Mein konkretes Unbehagen verdanke ich dem Umstand, dass sich meine beiden Socken in keiner Weise ähneln. Garn, Strickmuster, gewählte Fersenart und Maße weisen sie deutlich als zwei nicht zusammen gehörende Strickprojekte aus. Kurzum: Ich produziere Singles.

Ein erfahrener Coach würde jetzt sofort fragen: "Was vermeiden Sie?" Und die ehrliche Antwort wäre: "Zu scheitern." Solange ich nur eine einzelne Socke stricke,  fühle ich mich sicher. Den Umgang mit dem Nadelspiel werde ich schon bewältigen. Auch die Anleitung für die mir fremde Fersengestaltung werde ich irgendwie entschlüsseln - und zur Not stricke ich halt zurück und korrigiere. Ob das Muster so herauskommt wie es gedacht war: Wer will das beurteilen, ohne Vergleichsexemplar? Und ob ich zu locker oder zu fest stricke: Auch egal, wird die Socke eine Nummer größer als geplant erkläre ich sie halt als für ein anderes als das ursprünglich angedachte Familienmitglied bestimmt. Ich habe da Auswahl in allen Schuhgrößen.

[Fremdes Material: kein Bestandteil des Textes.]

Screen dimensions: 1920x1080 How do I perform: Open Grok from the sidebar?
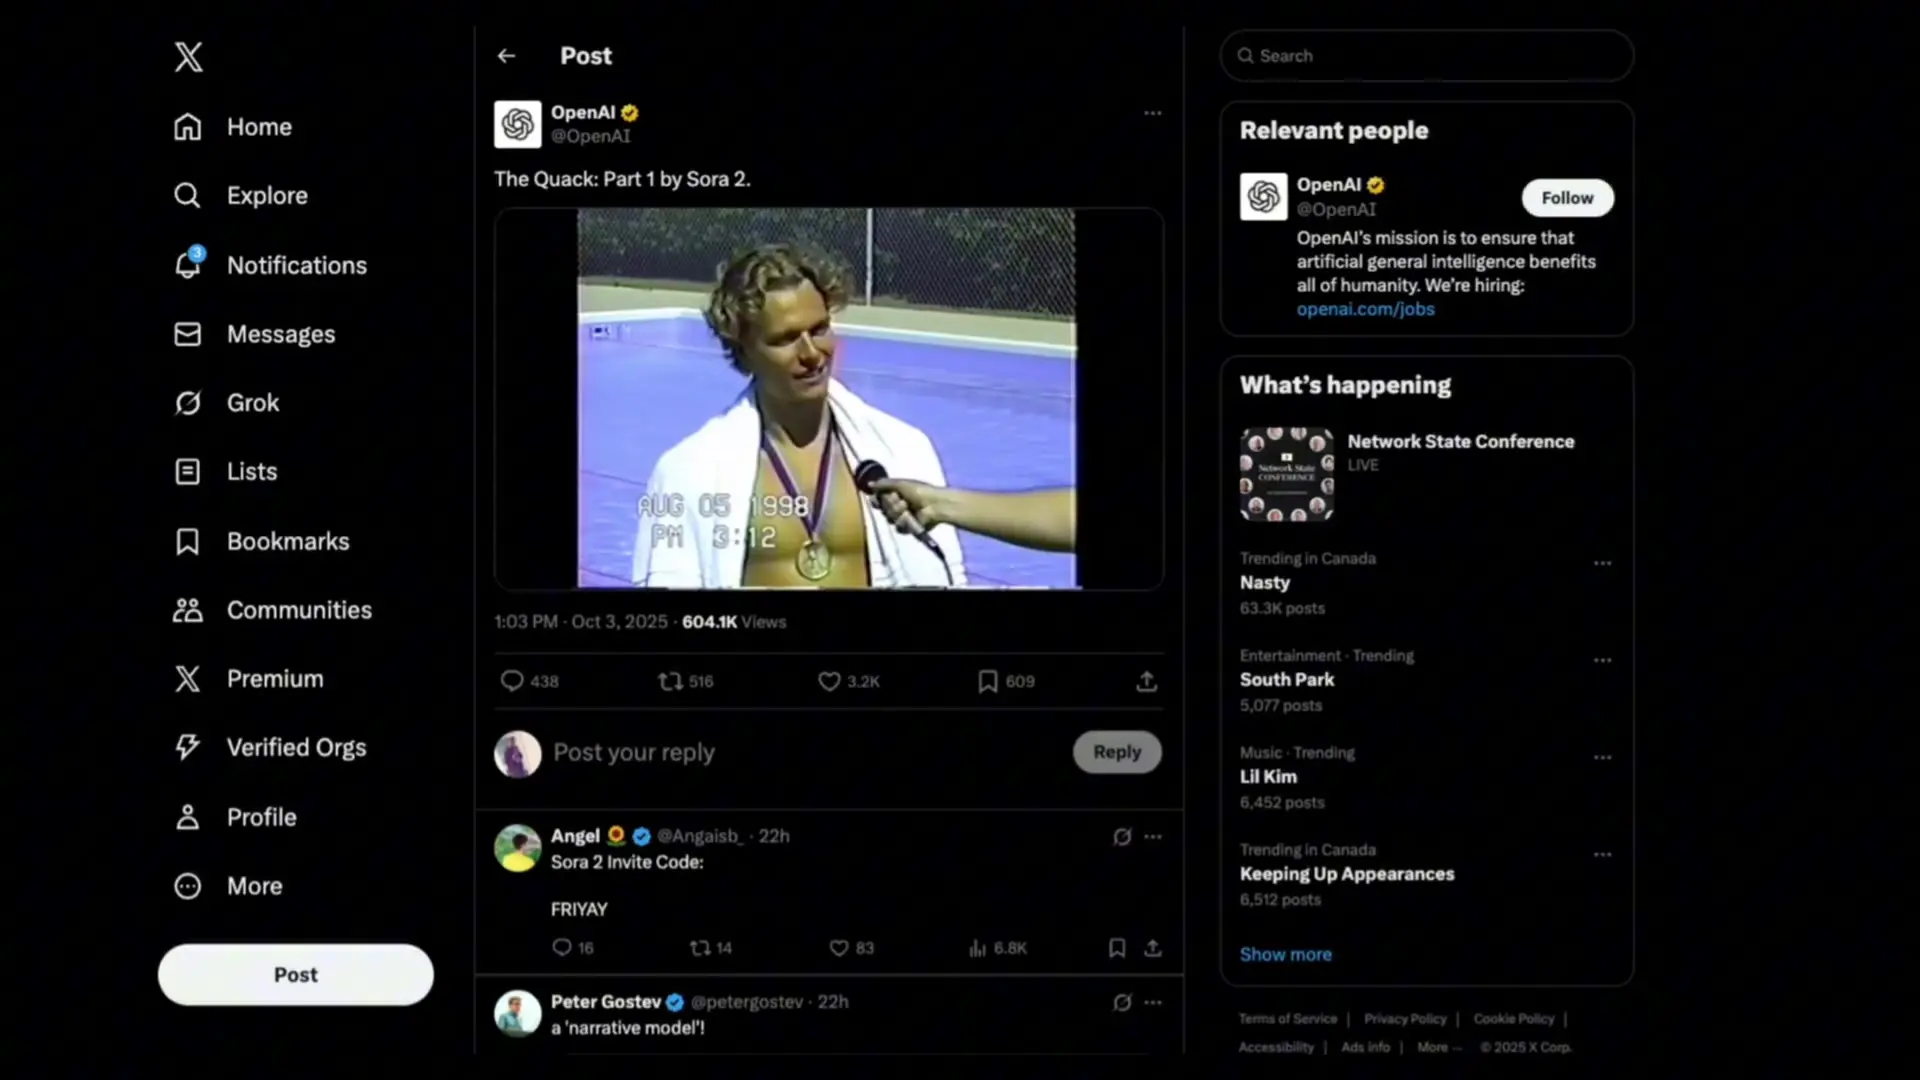click(x=188, y=403)
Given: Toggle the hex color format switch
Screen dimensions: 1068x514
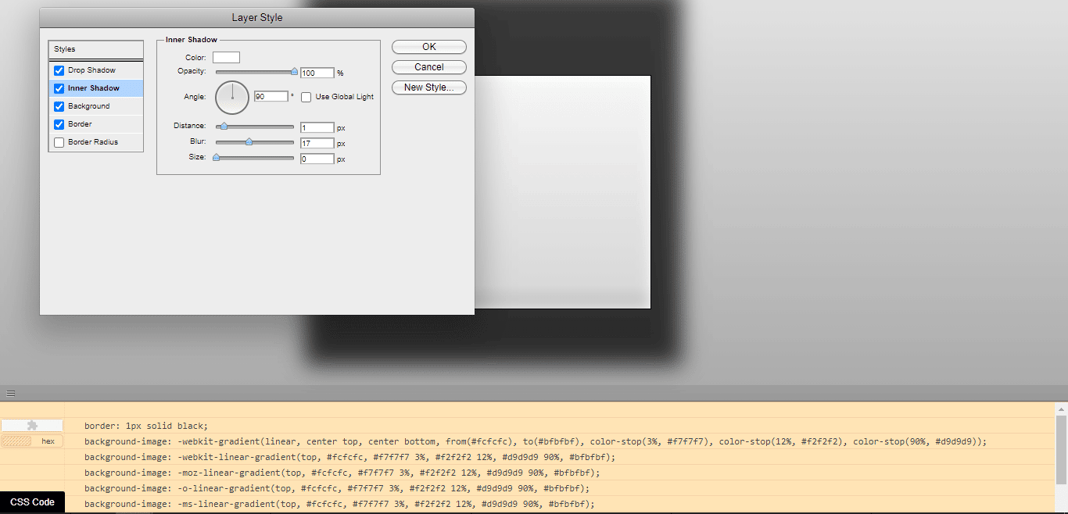Looking at the screenshot, I should click(32, 441).
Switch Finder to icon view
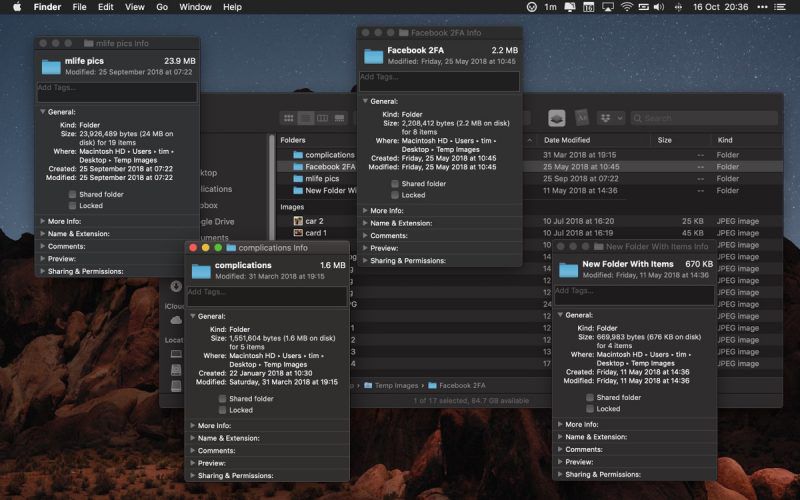The height and width of the screenshot is (500, 800). (x=289, y=118)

Eine zweite, baugleiche Socke zu produzieren birgt hingegen Gefahren in sich. Wenn jetzt das Bündchen enger wird als das erste, wird es beim Träger unangenehm drücken. Womöglich sitzt die eine Socke gut, während die andere beständig rutscht und zum Ärgernis wird. Wenn jetzt das Maschenbild anders ist, fällt der Kontrast auf. Und wenn ich die exakten Maße der vorangegangenen Socke verfehle, wäre die Wolle zu Ende ohne ein tragbares Paar geschaffen zu haben.

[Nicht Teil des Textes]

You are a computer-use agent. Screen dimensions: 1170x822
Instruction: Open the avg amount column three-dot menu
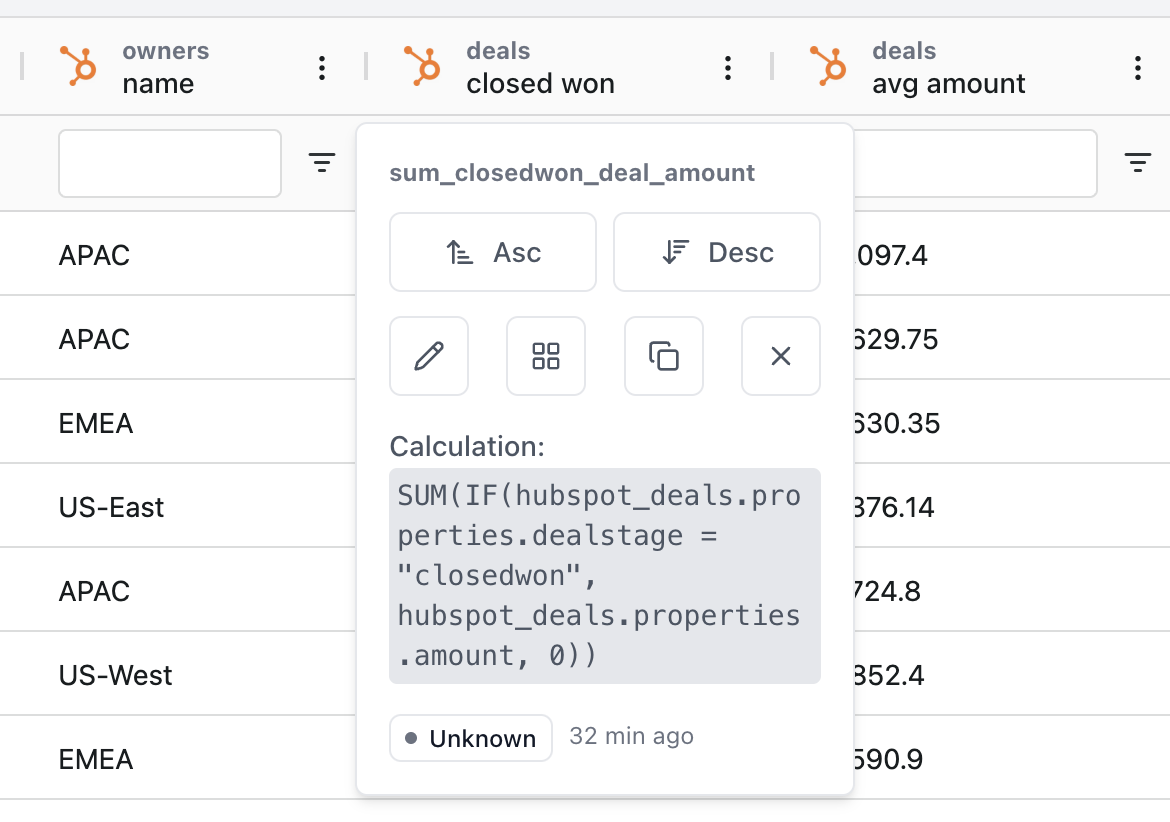point(1137,67)
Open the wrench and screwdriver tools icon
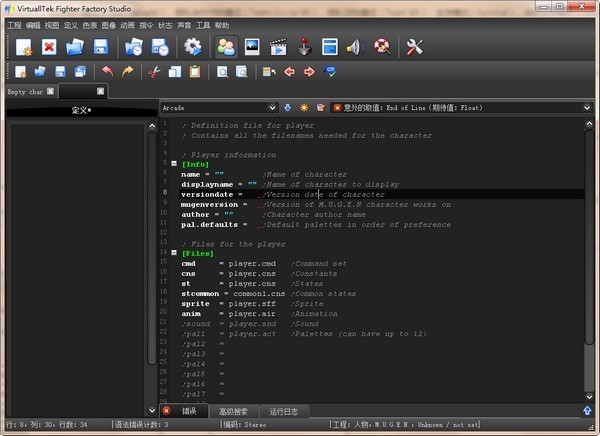Viewport: 600px width, 436px height. (x=416, y=47)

Socken zu stricken, das ist aber doch keine hohe Kunst. Noch in der Generation meiner Mutter hat das jedes Mädchen im Schulunterricht gelernt. Und es entspräche nicht meinem Anspruch an mich selbst, daran zu scheiteren.

Was tun? Den Einzelsocken weiterhin den Partner verweigern? Nein. Wachsen kann man an den ungewöhnlichsten Erfahrungen und manche Abenteuer finden in sehr alltäglichen Situationen statt. Mir scheint, meine Lernaufgabe ist grad diese. Und überhaupt:
Ich kenne so wenig Einbeinige.

Kommentare

  1. Es gibt auch die Technik, beide Socken gleichzeitig auf einer Rundstricknadel zu stricken... :)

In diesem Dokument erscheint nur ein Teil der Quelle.